# [HOW TO COMPLETE THIS TASK]
Using the entries that follow, collect the lines where the word "computer" appears.

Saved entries
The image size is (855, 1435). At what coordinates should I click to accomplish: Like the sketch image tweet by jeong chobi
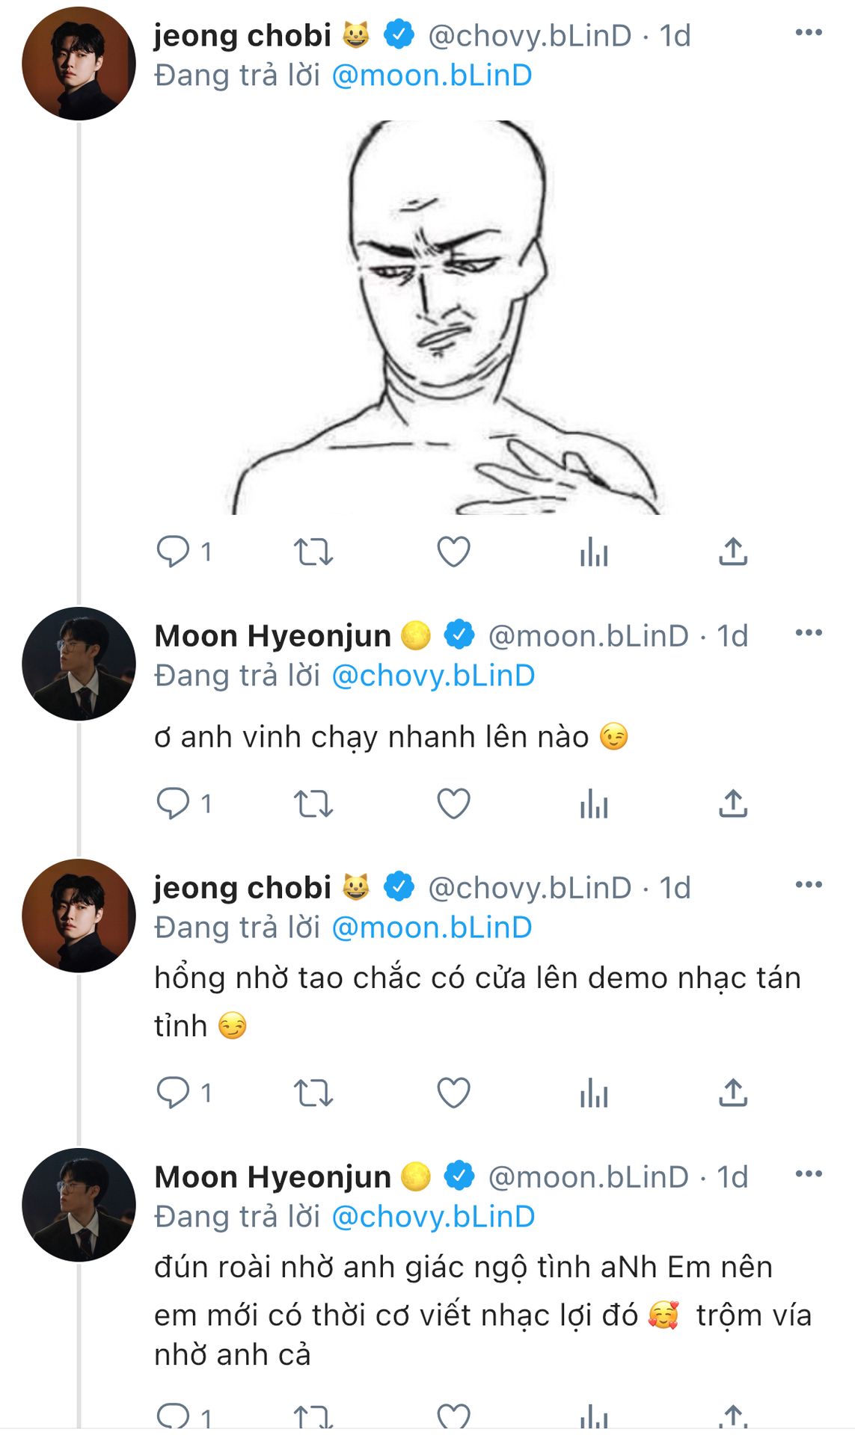pyautogui.click(x=453, y=552)
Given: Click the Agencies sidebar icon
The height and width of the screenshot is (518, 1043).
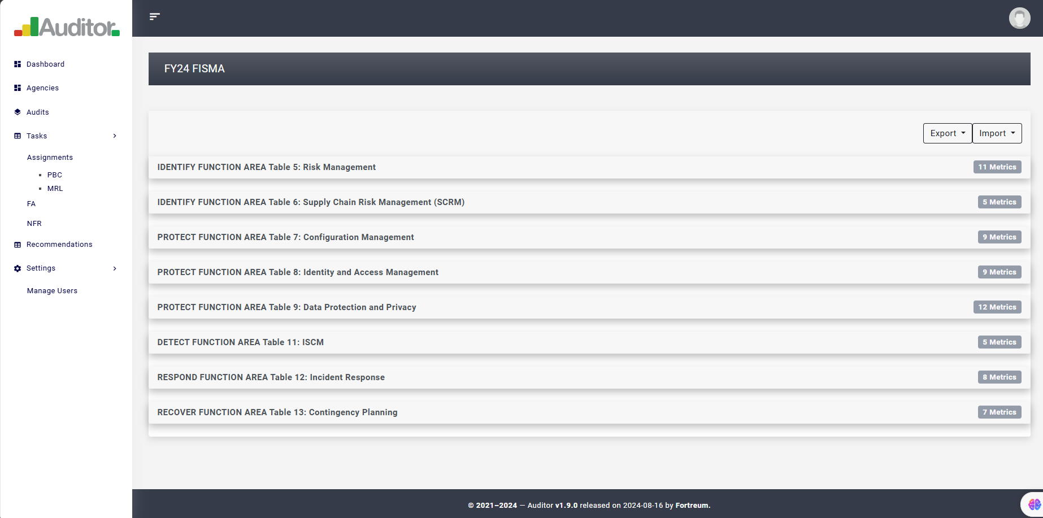Looking at the screenshot, I should (x=18, y=88).
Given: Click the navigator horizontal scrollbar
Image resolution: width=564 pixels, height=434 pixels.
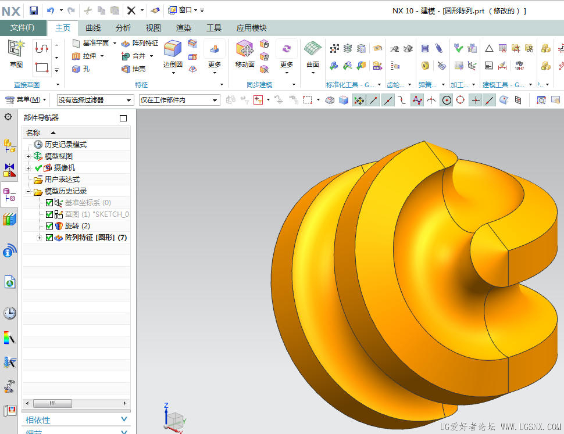Looking at the screenshot, I should click(x=52, y=403).
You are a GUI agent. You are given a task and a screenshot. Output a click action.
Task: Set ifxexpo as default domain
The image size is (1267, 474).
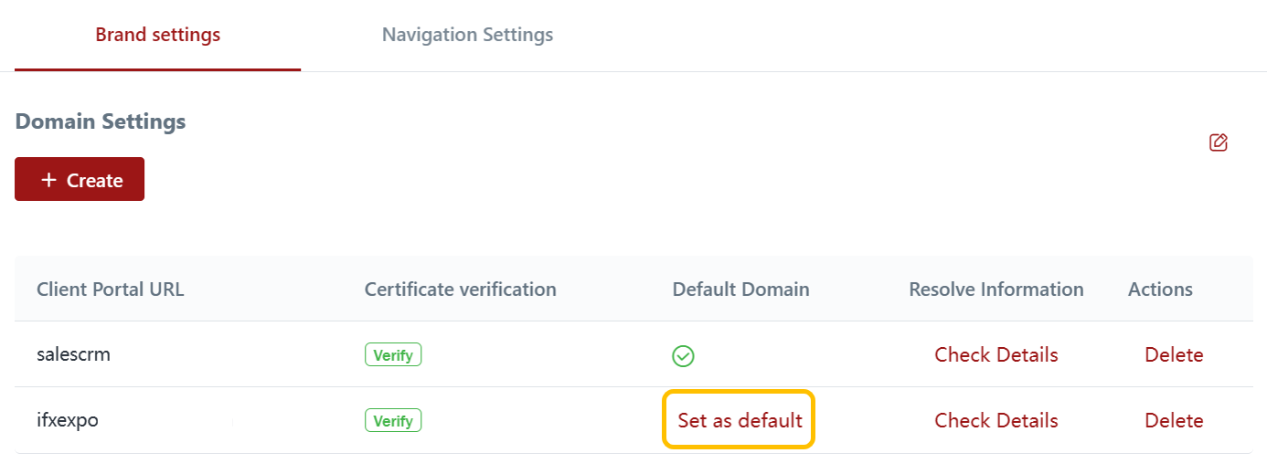(740, 421)
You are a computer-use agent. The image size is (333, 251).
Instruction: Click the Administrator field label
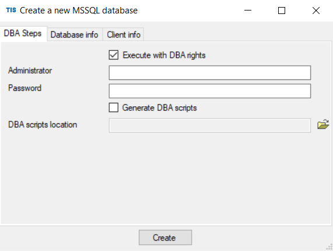30,71
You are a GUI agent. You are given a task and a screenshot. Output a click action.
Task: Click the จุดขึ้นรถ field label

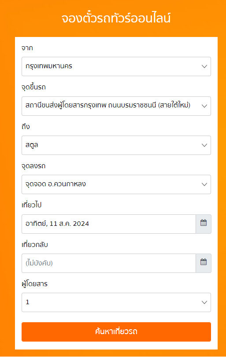[33, 87]
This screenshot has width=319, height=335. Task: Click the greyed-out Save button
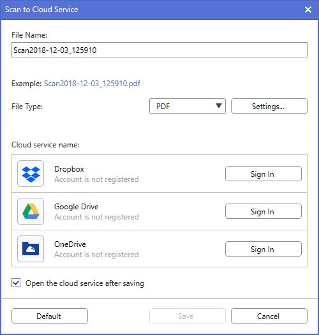[188, 316]
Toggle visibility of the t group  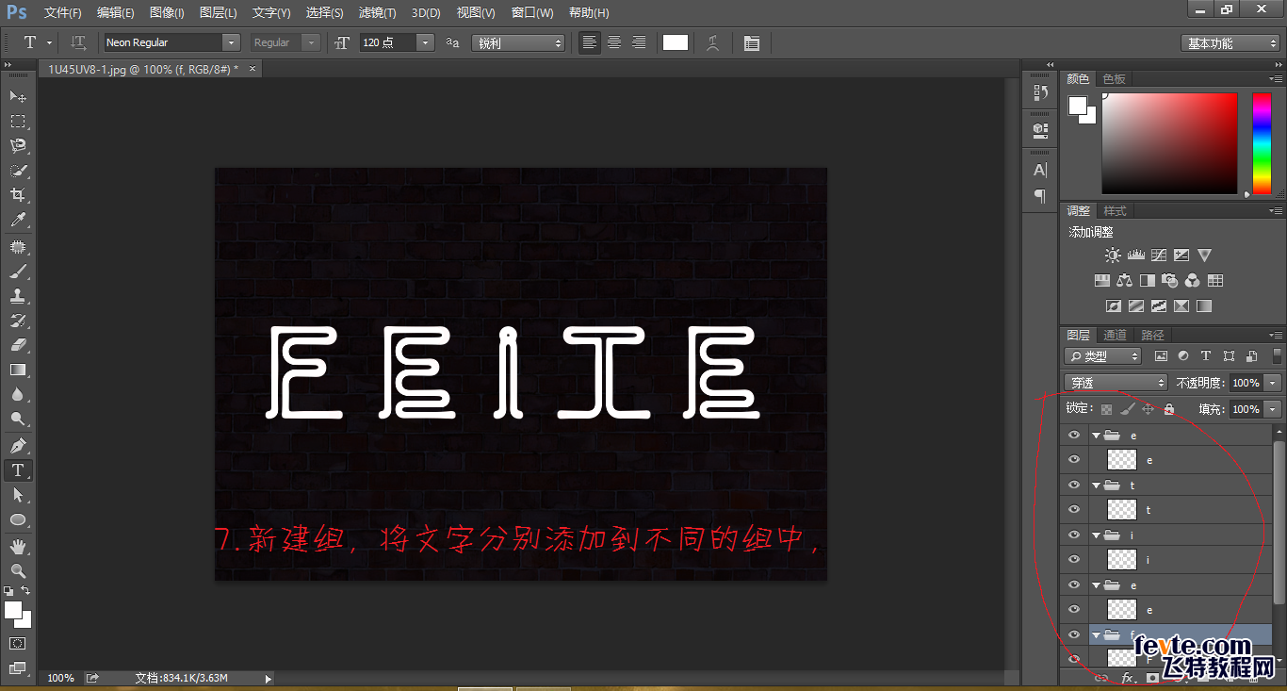tap(1074, 485)
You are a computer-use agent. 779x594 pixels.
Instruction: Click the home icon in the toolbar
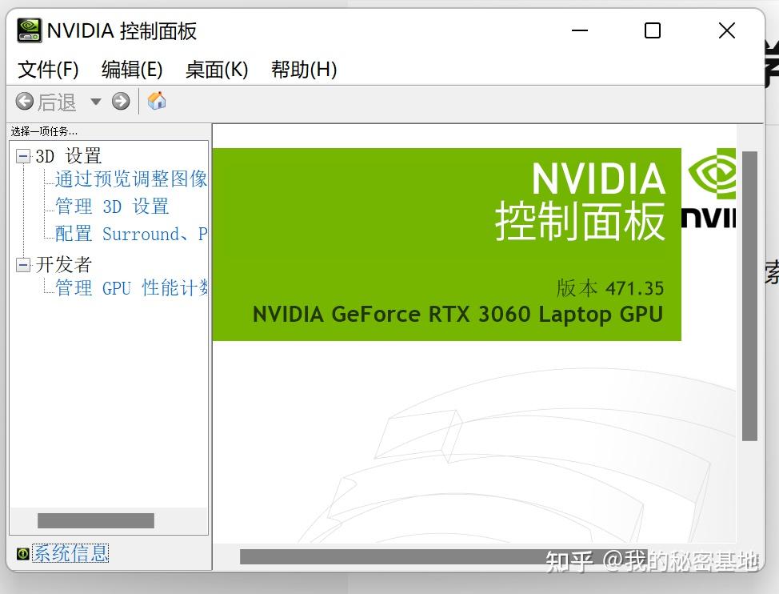click(157, 101)
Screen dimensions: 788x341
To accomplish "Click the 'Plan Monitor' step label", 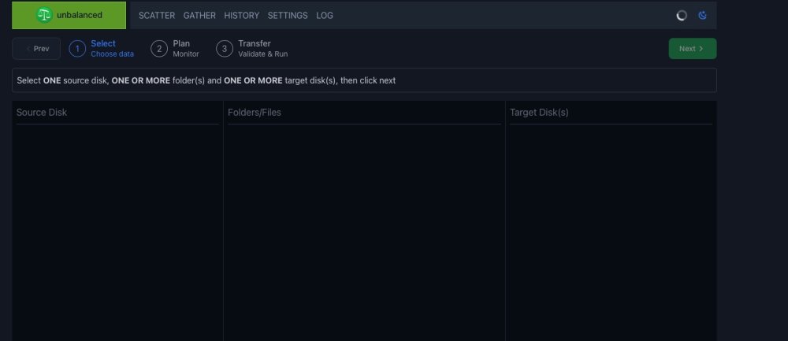I will pos(186,49).
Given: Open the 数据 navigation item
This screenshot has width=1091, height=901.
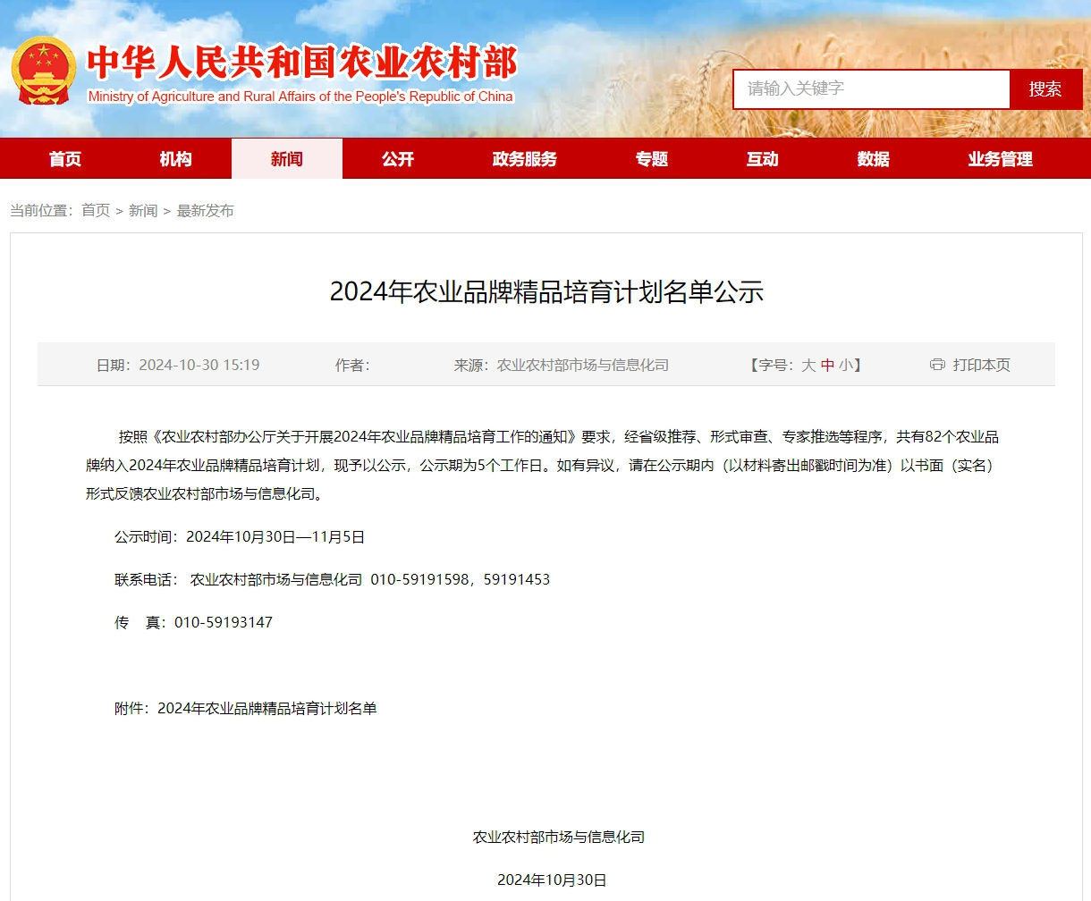Looking at the screenshot, I should click(874, 159).
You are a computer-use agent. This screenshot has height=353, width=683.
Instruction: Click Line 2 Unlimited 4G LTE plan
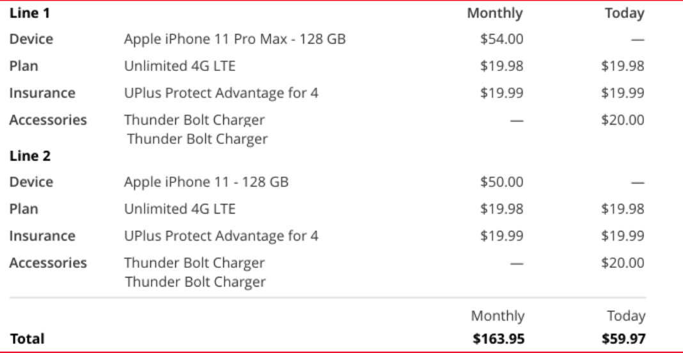pyautogui.click(x=180, y=209)
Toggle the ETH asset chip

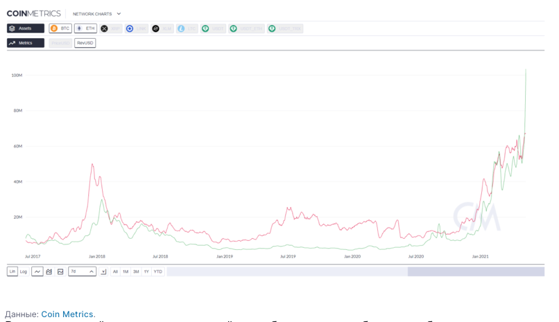click(x=85, y=28)
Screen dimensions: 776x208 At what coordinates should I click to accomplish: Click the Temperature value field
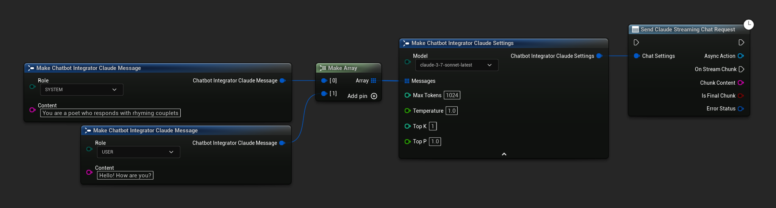(452, 111)
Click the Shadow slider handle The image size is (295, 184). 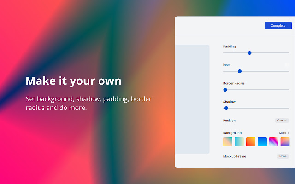(226, 108)
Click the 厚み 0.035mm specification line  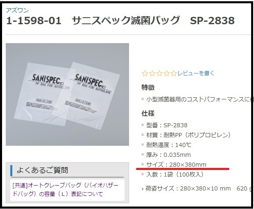pyautogui.click(x=169, y=155)
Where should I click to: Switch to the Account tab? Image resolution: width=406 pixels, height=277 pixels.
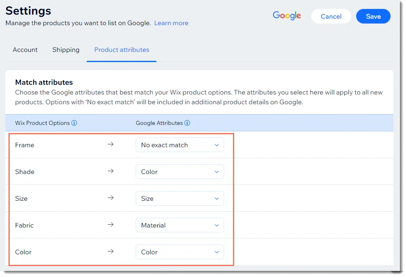tap(25, 50)
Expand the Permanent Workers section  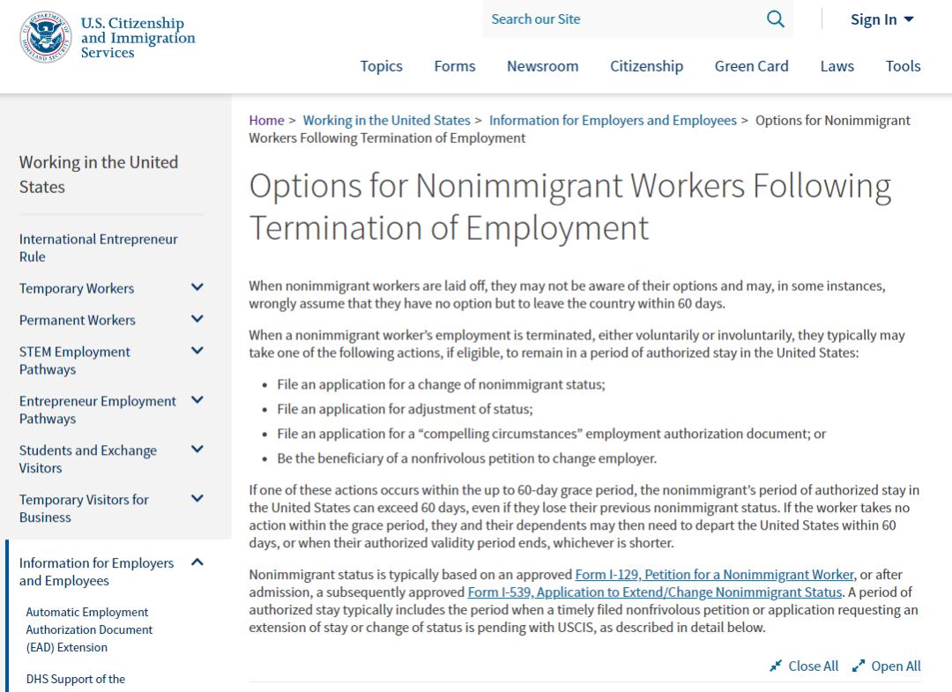tap(197, 319)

# [RESULT FOR THIS TASK]
You are a computer-use agent. The image size is (333, 251).
You are a computer-use agent. 779x594 pixels.
You are a computer-use agent. This screenshot has height=353, width=683.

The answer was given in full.